Segment Start: Supplied information

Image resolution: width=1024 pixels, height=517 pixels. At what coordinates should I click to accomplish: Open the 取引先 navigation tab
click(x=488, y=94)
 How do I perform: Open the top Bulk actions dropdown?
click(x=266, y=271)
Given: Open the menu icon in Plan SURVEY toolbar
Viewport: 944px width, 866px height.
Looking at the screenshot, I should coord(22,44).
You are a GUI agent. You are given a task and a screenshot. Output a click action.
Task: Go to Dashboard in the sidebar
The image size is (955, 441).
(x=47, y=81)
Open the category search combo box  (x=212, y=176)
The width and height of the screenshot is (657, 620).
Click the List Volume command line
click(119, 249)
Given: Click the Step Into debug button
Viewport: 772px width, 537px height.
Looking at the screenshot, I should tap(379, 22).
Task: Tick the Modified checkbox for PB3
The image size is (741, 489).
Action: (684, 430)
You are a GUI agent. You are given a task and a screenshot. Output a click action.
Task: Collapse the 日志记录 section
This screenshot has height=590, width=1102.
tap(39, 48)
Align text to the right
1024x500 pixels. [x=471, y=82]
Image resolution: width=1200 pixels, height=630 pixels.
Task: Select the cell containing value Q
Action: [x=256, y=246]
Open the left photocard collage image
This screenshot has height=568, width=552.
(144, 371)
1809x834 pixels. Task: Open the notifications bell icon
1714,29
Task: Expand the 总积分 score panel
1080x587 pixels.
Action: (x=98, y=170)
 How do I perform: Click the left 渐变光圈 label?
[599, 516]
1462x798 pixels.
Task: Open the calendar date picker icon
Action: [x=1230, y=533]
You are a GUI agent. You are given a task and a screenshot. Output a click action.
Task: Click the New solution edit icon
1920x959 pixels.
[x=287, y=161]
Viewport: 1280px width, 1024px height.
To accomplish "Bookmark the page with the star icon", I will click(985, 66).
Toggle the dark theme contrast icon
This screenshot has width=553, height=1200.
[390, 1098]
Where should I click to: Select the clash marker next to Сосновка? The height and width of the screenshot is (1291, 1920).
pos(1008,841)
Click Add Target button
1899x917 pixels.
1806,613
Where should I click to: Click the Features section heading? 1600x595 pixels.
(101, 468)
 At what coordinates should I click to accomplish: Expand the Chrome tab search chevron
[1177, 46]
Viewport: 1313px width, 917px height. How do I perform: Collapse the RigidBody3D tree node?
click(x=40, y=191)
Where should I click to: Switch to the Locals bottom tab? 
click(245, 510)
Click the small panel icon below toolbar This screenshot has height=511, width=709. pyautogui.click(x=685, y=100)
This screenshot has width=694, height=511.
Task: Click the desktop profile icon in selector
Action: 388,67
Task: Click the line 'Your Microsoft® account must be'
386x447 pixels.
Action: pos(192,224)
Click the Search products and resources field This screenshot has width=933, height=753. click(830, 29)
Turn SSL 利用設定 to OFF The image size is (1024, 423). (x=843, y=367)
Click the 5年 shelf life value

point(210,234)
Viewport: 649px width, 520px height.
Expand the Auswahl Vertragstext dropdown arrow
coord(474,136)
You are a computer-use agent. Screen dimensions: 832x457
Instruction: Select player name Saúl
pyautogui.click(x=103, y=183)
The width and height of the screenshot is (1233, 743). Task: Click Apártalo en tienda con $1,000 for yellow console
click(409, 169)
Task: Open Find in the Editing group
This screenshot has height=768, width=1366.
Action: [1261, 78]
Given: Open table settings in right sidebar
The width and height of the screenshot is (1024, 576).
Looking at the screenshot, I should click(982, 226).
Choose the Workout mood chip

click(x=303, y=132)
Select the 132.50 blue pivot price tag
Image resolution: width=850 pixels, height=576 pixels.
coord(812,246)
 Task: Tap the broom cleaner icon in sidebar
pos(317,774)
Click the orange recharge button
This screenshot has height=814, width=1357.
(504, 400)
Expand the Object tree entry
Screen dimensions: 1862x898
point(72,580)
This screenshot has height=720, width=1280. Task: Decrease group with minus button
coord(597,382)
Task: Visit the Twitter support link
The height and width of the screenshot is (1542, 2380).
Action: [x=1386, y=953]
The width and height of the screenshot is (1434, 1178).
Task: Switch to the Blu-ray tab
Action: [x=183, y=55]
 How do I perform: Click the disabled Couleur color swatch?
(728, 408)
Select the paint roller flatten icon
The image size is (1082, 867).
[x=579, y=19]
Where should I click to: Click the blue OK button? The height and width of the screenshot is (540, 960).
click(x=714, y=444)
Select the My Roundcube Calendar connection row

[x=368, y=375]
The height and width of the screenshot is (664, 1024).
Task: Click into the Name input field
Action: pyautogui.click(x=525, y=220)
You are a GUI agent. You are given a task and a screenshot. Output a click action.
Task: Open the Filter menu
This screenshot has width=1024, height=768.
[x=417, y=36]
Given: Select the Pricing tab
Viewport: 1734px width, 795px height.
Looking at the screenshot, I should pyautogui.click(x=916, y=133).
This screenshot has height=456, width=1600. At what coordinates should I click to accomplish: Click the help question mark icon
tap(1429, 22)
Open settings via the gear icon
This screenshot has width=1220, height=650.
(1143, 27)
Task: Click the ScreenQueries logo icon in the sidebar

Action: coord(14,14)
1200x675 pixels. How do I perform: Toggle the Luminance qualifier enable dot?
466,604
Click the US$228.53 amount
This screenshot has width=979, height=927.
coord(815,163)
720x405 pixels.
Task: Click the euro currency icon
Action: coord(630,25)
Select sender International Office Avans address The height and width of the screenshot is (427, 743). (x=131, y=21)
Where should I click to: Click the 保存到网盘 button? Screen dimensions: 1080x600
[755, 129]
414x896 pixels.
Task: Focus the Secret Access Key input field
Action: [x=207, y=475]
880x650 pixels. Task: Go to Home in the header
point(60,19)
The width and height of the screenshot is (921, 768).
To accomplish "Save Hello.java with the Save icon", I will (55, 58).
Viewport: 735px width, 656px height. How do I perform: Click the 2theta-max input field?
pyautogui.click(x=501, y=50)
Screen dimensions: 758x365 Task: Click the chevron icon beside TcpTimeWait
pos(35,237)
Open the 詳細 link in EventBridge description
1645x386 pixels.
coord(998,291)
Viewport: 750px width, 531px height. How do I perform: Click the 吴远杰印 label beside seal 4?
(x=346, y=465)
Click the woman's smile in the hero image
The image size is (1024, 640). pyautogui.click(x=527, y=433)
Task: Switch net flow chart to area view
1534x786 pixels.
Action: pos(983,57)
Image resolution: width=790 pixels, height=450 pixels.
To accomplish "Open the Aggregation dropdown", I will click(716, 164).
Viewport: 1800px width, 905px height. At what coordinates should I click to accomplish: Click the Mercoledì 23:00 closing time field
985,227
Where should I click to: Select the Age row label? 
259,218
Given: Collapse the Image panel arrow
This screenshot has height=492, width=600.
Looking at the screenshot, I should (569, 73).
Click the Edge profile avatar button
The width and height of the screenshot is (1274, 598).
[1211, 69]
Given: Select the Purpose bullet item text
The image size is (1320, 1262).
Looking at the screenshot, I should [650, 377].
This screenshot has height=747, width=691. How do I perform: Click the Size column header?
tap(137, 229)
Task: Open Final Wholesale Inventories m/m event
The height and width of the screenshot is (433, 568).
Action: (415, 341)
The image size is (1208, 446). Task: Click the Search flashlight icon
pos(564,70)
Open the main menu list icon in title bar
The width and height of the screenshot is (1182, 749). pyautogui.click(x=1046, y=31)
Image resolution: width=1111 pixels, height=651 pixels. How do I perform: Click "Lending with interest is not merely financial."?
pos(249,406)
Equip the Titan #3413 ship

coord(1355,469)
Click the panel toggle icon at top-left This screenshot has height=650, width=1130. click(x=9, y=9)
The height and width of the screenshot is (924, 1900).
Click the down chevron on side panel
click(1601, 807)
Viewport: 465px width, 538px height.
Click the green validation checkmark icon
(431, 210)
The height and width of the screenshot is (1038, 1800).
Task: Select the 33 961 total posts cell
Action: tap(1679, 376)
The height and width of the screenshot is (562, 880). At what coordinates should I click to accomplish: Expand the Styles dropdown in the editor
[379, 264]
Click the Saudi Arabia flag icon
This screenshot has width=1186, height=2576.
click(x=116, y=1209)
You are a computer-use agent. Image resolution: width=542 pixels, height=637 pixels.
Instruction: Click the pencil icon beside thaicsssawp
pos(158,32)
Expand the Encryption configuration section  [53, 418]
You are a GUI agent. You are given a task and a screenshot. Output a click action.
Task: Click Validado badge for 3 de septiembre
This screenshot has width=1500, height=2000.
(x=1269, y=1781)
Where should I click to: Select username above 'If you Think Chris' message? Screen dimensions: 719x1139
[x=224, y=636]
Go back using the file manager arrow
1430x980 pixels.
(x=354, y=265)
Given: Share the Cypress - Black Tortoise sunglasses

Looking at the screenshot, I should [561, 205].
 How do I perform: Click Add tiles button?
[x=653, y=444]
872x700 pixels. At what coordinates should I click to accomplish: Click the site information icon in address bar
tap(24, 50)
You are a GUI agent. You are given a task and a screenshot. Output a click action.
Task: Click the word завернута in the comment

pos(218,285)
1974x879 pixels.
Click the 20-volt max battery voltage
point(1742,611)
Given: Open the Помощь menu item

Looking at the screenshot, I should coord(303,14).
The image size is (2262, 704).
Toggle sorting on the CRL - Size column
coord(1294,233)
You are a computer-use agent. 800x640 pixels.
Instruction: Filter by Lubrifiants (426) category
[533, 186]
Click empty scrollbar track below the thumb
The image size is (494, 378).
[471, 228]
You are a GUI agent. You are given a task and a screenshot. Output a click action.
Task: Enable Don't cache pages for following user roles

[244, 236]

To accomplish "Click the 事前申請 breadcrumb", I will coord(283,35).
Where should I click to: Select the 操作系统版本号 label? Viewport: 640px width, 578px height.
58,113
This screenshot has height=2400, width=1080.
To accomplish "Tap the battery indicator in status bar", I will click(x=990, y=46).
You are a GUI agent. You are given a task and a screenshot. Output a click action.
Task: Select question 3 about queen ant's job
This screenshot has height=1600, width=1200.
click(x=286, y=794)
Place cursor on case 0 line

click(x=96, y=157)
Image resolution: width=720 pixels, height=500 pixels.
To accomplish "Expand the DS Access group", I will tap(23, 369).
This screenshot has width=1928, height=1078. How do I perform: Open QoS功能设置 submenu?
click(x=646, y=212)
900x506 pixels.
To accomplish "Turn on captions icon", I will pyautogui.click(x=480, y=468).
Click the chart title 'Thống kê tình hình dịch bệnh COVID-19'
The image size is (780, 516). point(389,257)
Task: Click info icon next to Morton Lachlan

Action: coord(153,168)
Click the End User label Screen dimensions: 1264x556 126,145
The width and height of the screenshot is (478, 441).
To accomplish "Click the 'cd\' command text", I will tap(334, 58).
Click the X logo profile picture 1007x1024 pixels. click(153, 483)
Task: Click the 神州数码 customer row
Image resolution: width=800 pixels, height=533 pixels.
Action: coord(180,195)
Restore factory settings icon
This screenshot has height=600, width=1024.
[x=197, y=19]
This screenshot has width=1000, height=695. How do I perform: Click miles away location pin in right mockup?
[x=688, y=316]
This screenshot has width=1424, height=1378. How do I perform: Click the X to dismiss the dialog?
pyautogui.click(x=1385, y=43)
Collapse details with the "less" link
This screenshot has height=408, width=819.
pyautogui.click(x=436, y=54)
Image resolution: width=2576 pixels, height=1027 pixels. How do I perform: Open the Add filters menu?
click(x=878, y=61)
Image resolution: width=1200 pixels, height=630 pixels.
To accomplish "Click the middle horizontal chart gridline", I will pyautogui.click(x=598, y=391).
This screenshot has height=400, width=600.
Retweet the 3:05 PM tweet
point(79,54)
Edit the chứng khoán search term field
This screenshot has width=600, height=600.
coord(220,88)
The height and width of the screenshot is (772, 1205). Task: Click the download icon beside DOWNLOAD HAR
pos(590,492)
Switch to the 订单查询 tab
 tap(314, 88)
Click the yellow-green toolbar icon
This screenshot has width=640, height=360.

Segment End: Supplied information

Problem details: The lines to extract from the data above begin with the line containing "The image size is (955, 441)." and end with the line containing "Given: Click the Step Into debug button". Extract them exactly, including both.

Exercise output:
The image size is (955, 441).
(x=47, y=81)
Open the category search combo box  (x=212, y=176)
The width and height of the screenshot is (657, 620).
Click the List Volume command line
click(119, 249)
Given: Click the Step Into debug button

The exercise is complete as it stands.